• _Vorliegender Text_:
☆ ☆ ☆

Modellbasierte Systementwicklung und
Digitaler Zwilling: eine hocheffiziente Kombination
Wenn es auf Perfektion ankommt, stellen detaillierte Planung und realitätsnahe Generalproben sicher, dass in der Praxis alle Handlungsstränge aufeinander abgestimmt sind und planmäßig verlaufen. Dasselbe Prinzip verfolgt der Digitale Zwilling: Virtuelle Abbilder physischer Produkte ermöglichen die Optimierung von Entwicklungs-, Beschaffungs- und Wartungsprozessen. Fehlentscheidungen können minimiert und Ressourcen optimal eingesetzt werden, indem der gesamte Lebenszyklus - von der Entwicklung bis zur Ausmusterung - simuliert wird.
Mit der "Zeitenwende" steigen die Rüstungsinvestitionen deutlich an. Die zunehmende Komplexität des Wehrmaterials erfordert jedoch neue Instrumente für ein kontrolliertes und effizientes Handeln. Der Digitale Zwilling bietet diese Möglichkeit: von der Bedarfsermittlung über die Beschaffungsentscheidung bis hin zum laufenden Betrieb.
Im Mittelpunkt des Digitalen Zwillings steht die Fähigkeit, produkt- oder prozessbezogene Daten zu verarbeiten und zu analysieren, um wertvolle Erkenntnisse zu gewinnen und Muster zu erkennen. Gleichzeitig kann ein detailliertes 3D-Modell des physischen Objekts erstellt werden, das ständig mit Echtzeitdaten aktualisiert wird. Dies ermöglicht präzise Simulationen verschiedener Szenarien und damit Vorhersagen über zukünftiges Verhalten oder Leistung.
Auf Basis der durchgeführten Analysen und Simulationen können konkrete Verbesserungsvorschläge erarbeitet werden, die dann auf das physische Objekt übertragen werden. Diese Änderungen werden wiederum in den digitalen Zwilling zurückgespiegelt, so dass ein kontinuierlicher Verbesserungskreislauf entsteht. Durch diesen ständigen Austausch zwischen physischer und digitaler Welt eröffnen sich neue Möglichkeiten der Effizienzsteigerung und Innovation.

☆ ☆ ☆

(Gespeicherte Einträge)

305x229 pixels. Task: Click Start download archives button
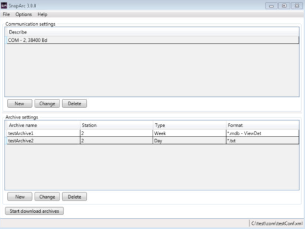pyautogui.click(x=35, y=211)

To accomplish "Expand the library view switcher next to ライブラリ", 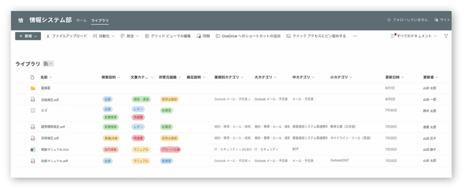I will coord(48,64).
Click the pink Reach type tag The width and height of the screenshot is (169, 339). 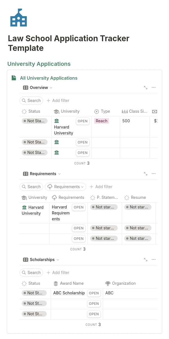coord(101,121)
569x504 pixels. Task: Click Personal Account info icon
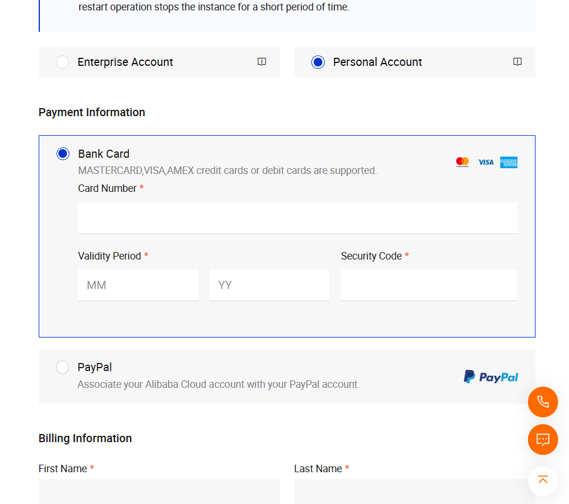point(517,62)
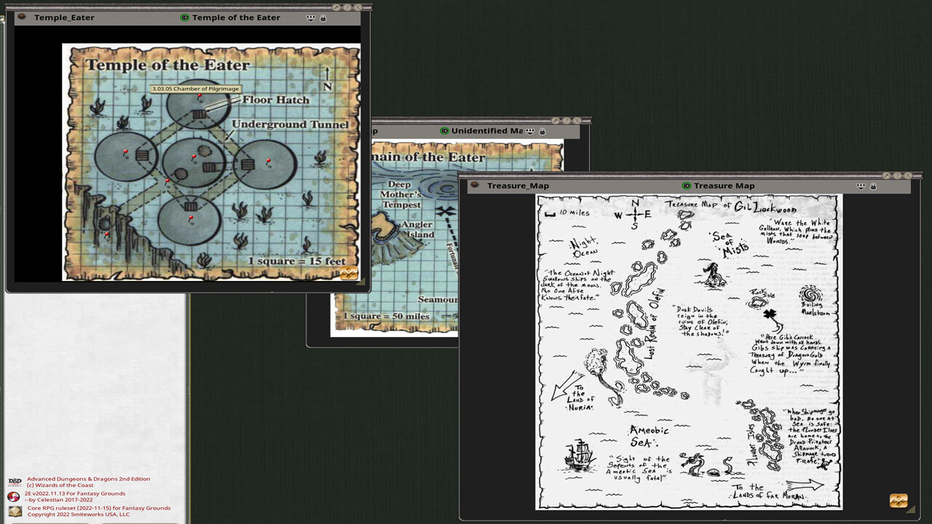This screenshot has height=524, width=932.
Task: Click the Treasure_Map drag link icon
Action: (475, 186)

☆ ☆ ☆

• _Arbeitsauftrag 1_:
Wie lautet der Text über den Digitalen Zwilling, alles von „Auf Basis der“ bis hinunter zu „Effizienzsteigerung und Innovation.“, wenn Sie darin „Verbesserungskreislauf“ durch „Optimierungskreislauf“ ersetzen?
• _Arbeitsauftrag 2_:
Stimmen diese Aussagen mit dem Text über den Digitalen Zwilling überein? Beantworten Sie jede mit Ja oder Nein, und zitieren Sie die entscheidenden Worte des Textes.
(a) Mit der „Zeitenwende“ nehmen die Rüstungsinvestitionen zu.
(b) Das 3D-Modell des physischen Objekts wird einmal erstellt und danach nicht mehr verändert.
(c) Änderungen am physischen Objekt fließen in den digitalen Zwilling zurück.
• _Arbeitsauftrag 3_:
Führen Sie den Text über den Digitalen Zwilling im Anschluss an seinen letzten Satz weiter.
Die Datensätze stehen in keinem Zusammenhang mit dem Text.

• _Antwortbereich 1_:
Auf Basis der durchgeführten Analysen und Simulationen können konkrete Verbesserungsvorschläge erarbeitet werden, die dann auf das physische Objekt übertragen werden. Diese Änderungen werden wiederum in den digitalen Zwilling zurückgespiegelt, so dass ein kontinuierlicher Optimierungskreislauf entsteht. Durch diesen ständigen Austausch zwischen physischer und digitaler Welt eröffnen sich neue Möglichkeiten der Effizienzsteigerung und Innovation.

• _Antwortbereich 2_:
(a) Ja: „Mit der "Zeitenwende" steigen die Rüstungsinvestitionen deutlich an.“
(b) Nein: „das ständig mit Echtzeitdaten aktualisiert wird“
(c) Ja: „Diese Änderungen werden wiederum in den digitalen Zwilling zurückgespiegelt“

• _Antwortbereich 3_:
Erst simulieren, dann entscheiden
Die Vorteile sind vielfältig: Da beispielsweise in der Designphase Änderungen nicht mehr am physischen Prototyp, sondern virtuell vorgenommen werden können, verkürzen sich die Entwicklungszyklen drastisch. Anforderungen können präziser definiert und sofort auf ihre Machbarkeit überprüft werden. Zudem ermöglicht die Technologie einen effektiveren Informationsaustausch und damit eine intensivere Zusammenarbeit zwischen Militär, Ingenieuren und Zulieferern. Die Stärke des digitalen Zwillings zeigt sich auch in Krisensituationen: Bei einer sich schnell verändernden Bedrohungslage kann innerhalb weniger Stunden analysiert werden, wie sich Änderungen an Ausrüstung oder Taktik auswirken würden. Das verschafft einen entscheidenden strategischen Vorteil.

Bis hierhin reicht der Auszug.